This capital action, ably planned and bravely executed by Alcibiades and his two colleagues, about April 410 B.C., changed sensibly the relative position of the belligerents. The Peloponnesians had now no fleet of importance in Asia, though they probably still retained a small squadron at the station of Miletus; while the Athenian fleet was more powerful and menacing than ever. The dismay of the defeated army is forcibly portrayed in the laconic despatch sent by Hippokrates, secretary of the late admiral Mindarus, to the ephors at Sparta: “All honor and advantage are gone from us: Mindarus is slain: the men are starving : we are in straits what to do”. The ephors doubtless heard the same deplorable tale from more than one witness; for this particular despatch never reached them, having been intercepted and carried to Athens.

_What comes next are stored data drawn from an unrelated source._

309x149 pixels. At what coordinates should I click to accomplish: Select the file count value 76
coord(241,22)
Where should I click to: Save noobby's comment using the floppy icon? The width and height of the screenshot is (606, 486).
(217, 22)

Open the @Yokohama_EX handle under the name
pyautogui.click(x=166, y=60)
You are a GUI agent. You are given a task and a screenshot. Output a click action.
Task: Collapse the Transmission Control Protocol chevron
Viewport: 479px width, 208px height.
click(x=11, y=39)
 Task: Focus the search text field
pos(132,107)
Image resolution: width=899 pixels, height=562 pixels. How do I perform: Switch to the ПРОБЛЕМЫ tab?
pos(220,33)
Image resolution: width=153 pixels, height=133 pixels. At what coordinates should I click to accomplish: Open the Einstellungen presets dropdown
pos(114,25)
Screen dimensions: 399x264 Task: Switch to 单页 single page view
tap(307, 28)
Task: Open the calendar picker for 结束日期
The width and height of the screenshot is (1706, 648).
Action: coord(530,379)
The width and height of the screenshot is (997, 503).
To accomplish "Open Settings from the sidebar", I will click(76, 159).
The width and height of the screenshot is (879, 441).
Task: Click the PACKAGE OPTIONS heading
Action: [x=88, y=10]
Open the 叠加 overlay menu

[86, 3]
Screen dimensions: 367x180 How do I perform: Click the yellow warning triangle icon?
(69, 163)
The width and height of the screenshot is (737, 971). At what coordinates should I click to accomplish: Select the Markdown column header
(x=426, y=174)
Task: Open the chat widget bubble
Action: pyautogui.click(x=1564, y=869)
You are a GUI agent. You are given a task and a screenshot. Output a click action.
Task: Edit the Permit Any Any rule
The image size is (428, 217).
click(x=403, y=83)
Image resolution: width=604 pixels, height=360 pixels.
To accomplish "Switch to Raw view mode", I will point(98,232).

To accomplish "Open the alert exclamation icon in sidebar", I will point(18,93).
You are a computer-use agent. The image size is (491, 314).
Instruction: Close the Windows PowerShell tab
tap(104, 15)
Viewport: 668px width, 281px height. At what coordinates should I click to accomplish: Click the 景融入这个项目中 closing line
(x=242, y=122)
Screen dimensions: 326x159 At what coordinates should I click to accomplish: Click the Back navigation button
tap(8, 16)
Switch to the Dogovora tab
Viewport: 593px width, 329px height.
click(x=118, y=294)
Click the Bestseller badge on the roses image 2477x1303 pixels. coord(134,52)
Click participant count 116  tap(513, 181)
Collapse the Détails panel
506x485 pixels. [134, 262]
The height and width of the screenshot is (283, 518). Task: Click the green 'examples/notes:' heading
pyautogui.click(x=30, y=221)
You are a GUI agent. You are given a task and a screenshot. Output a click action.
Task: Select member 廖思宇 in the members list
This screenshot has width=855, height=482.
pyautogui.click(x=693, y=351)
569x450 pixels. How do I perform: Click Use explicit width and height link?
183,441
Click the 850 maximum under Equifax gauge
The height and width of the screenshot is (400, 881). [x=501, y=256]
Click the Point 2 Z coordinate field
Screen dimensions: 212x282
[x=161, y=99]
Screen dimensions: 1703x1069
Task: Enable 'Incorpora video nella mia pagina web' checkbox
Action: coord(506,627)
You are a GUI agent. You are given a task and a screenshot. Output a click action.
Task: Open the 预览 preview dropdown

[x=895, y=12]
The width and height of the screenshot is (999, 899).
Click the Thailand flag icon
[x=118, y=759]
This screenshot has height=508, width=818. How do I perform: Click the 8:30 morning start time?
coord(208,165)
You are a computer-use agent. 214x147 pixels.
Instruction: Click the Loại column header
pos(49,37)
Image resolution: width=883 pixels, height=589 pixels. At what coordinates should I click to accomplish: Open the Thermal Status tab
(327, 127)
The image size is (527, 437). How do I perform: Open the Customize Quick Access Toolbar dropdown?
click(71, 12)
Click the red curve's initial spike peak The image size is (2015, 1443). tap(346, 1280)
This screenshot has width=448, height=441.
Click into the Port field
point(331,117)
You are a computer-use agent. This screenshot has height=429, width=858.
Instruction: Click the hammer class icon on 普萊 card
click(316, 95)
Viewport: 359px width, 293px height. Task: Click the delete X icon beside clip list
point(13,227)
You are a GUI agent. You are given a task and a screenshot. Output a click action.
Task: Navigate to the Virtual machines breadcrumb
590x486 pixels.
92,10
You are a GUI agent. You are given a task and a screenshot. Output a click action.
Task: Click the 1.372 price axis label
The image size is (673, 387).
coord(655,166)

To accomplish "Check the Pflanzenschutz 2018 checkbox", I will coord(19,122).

So discouraging was the view which they entertained of the future, that a Lacedaemonian embassy, with Endius at their head, came to Athens to propose peace; or rather perhaps Endius—ancient friend and guest of Alcibiades, who had already been at Athens as envoy before—was allowed to come thither now again to sound the temper of the city, in a sort of informal manner, which admitted of being easily disavowed if nothing came of it. For it is remarkable that Xenophon makes no mention of this embassy : and his silence, though not sufficient to warrant us in questioning the reality of the event,—which is stated by Diodorus, perhaps on the authority of Theopompus, and is noway improbable in itself,—nevertheless, leads me to doubt whether the ephors themselves admitted that they had made or sanctioned the proposition. It is to be remembered that Sparta, not to mention her obligation to her confederates generally, was at this moment bound by special convention to Persia to conclude no separate peace with Athens.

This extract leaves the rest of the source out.